Lulu menjelaskan bahwa tujuan dari tempat sampah terpilah ini adalah untuk mengelola sampah dengan baik sesuai jenisnya. Masjid Salman ITB ingin menunjukkan bahwa pengelolaan sampah bisa dilakukan dengan bersih jika dikelola dengan baik. Tempat sampah terpilah ditempatkan di tiga titik ramai Masjid Salman ITB.
Komunitas Savior juga menjalin kerjasama dengan Bank Sampah Induk untuk mengelola sampah anorganik. Sampah anorganik yang terkumpul akan didaur ulang melalui bank sampah. Sedangkan untuk sampah organik, Savior mengelolanya secara mandiri dengan metode komposting menggunakan 5 drum komposter yang diolah di lingkungan masjid. Dalam sehari, Savior dapat mengelola 20 kg sampah organik. Sampah residu sedang diupayakan kerjasama dengan pihak ketiga untuk diolah menjadi briket bahan bakar, sehingga residu yang dihasilkan tidak dibawa ke Tempat Penampungan Akhir (TPA).
Lulu menjelaskan bahwa pihaknya telah merekrut relawan melalui edukasi kepada jemaah untuk memilah mana yang organik, anorganik dan residu. Selain itu, ada program Gerakan Sedekah Sampah Indonesia (Gradasi) yang memungkinkan jemaah menyedekahkan sampah yang mempunyai nilai jual, seperti botol, kertas dan kaleng. Ada juga program Sedekah Sampah Elektronik.
“Harapannya apa yang dilakukan di Masjid Salman dapat dicontoh model-model baiknya di masjid lain dan tempat ibadah lainnya. Sehingga semua bisa bijak konsumsi dan bertanggung jawab dengan sisa konsumsinya,” ujar Lulu.

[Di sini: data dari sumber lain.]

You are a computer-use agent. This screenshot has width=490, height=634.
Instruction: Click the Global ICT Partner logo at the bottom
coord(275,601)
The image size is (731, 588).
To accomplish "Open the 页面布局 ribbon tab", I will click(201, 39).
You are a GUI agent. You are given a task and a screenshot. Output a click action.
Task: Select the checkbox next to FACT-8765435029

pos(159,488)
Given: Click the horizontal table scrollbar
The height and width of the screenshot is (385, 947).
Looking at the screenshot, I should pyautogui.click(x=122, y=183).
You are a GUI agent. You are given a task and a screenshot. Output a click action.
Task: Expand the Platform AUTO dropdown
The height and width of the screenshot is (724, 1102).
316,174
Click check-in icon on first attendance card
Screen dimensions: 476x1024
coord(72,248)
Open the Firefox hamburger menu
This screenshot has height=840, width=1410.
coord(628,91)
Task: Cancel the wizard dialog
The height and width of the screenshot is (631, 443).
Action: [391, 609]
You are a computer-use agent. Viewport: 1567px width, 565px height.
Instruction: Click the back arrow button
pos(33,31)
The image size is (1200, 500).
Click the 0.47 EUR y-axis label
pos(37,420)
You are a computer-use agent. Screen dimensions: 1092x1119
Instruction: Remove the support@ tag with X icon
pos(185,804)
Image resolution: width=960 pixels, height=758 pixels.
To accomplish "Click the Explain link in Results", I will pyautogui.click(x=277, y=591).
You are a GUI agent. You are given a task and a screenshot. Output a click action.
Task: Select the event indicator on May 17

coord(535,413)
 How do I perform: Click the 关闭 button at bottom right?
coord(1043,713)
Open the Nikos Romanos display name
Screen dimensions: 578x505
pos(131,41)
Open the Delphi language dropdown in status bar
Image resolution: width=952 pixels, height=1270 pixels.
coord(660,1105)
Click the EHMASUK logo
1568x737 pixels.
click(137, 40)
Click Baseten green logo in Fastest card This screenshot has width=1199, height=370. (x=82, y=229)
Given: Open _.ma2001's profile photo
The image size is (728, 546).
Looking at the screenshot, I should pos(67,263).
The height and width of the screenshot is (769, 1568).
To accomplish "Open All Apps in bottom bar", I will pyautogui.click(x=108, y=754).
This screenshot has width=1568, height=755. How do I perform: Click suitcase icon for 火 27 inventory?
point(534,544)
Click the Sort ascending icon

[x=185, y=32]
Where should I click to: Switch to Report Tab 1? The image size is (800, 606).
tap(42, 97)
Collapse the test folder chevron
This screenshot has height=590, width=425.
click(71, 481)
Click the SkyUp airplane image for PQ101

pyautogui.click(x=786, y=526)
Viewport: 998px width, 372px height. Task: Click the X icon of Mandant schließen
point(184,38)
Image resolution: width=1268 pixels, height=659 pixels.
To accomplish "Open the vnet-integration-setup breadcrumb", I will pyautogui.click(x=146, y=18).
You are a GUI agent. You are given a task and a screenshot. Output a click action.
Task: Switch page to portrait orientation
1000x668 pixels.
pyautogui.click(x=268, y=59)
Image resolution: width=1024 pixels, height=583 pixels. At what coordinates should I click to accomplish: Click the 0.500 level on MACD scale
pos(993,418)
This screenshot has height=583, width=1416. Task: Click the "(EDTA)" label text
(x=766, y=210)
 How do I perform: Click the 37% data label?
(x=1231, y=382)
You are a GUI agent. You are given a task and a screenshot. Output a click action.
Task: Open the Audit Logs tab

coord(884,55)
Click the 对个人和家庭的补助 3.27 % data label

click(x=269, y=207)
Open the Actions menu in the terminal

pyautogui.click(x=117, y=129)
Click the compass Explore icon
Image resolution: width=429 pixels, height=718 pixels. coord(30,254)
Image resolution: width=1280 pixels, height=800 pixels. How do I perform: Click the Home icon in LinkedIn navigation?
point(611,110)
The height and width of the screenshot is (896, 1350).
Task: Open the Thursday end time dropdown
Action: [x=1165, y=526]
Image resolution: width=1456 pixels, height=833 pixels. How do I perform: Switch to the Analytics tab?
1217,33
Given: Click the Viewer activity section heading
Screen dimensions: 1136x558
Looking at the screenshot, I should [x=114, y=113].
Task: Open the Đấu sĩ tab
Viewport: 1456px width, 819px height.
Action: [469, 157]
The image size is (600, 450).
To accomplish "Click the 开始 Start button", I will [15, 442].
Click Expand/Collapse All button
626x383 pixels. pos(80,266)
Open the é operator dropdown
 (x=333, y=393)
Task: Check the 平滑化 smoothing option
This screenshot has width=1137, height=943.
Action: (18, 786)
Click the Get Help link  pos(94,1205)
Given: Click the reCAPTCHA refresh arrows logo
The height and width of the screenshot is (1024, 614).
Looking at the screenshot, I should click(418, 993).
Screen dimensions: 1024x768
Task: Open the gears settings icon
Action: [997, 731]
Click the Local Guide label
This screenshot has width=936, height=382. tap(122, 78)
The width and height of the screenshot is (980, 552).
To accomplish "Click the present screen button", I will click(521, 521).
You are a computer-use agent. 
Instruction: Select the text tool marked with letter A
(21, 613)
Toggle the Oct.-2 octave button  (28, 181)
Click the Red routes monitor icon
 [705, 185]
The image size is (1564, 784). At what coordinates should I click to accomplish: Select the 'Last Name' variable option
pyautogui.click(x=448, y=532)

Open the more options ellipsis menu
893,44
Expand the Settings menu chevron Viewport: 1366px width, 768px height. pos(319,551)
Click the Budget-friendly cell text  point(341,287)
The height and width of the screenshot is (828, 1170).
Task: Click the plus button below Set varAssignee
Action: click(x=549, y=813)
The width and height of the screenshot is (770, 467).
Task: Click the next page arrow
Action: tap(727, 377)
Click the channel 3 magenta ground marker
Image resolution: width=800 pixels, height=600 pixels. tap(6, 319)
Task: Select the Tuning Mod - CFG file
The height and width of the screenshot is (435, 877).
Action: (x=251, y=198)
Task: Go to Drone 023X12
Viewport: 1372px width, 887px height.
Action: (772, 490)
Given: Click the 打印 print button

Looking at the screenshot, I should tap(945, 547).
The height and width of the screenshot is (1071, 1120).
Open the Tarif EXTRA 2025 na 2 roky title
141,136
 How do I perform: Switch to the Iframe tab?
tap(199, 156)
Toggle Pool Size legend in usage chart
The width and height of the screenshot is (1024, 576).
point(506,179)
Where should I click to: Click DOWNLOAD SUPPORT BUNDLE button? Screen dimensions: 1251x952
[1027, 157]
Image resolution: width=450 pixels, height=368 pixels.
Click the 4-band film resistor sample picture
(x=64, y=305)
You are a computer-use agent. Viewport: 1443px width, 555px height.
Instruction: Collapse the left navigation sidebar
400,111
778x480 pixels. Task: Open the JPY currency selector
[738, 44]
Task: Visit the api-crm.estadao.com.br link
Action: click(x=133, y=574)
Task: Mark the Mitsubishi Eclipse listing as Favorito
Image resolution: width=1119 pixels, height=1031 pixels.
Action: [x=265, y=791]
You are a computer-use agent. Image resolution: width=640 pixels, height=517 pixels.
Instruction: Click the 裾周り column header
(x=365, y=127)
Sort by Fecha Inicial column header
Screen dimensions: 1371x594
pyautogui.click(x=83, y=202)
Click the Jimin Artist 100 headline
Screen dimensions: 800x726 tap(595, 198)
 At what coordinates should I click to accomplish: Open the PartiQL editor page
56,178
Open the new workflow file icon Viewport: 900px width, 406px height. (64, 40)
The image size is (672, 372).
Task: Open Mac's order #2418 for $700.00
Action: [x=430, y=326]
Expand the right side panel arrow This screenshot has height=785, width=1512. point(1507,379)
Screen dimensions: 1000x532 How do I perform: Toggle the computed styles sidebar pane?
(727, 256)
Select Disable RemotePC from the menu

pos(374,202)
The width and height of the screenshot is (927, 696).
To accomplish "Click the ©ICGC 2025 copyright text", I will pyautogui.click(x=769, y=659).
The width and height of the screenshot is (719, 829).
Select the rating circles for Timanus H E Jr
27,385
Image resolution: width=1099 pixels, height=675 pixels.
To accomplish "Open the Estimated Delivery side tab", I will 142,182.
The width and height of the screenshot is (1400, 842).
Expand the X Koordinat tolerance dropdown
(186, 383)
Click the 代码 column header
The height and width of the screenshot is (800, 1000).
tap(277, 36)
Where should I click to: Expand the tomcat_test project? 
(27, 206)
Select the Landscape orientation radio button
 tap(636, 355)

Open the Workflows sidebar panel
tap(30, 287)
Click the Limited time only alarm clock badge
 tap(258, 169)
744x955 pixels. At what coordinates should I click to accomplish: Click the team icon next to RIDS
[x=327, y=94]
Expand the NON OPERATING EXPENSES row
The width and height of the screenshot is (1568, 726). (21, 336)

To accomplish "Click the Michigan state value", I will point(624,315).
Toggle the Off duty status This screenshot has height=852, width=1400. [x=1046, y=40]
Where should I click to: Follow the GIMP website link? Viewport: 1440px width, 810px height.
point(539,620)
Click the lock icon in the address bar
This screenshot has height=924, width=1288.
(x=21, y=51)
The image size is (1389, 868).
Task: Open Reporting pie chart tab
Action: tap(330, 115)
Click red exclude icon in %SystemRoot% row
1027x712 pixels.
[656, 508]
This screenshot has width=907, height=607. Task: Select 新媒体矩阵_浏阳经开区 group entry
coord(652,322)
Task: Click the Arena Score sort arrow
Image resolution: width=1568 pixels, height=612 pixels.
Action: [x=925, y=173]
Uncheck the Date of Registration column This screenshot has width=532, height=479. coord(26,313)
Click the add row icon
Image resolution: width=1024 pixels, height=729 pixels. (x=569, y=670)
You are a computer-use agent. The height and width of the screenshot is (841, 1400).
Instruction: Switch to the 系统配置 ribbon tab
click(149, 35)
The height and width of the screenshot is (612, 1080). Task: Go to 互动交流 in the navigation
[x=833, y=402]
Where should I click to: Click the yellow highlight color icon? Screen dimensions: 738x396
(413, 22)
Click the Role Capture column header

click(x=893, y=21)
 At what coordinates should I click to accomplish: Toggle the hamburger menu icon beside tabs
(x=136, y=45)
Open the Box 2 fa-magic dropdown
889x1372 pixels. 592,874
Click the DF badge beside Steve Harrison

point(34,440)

Salman ITB memperlihatkan bahwa pengelolaan sampah bisa dilakukan dengan baik dan bersih, jika dikelola dengan sistem yang baik dan diberikan edukasi yang tepat. Upaya seperti ini perlu diterapkan di tempat ibadah lainnya sehingga dapat memberikan dampak positif bagi lingkungan dan masyarakat di sekitarnya. Hal ini menunjukkan bahwa seluruh elemen masyarakat termasuk tempat ibadah memegang peran yang penting dalam menyelesaikan permasalahan sampah di Kota Bandung.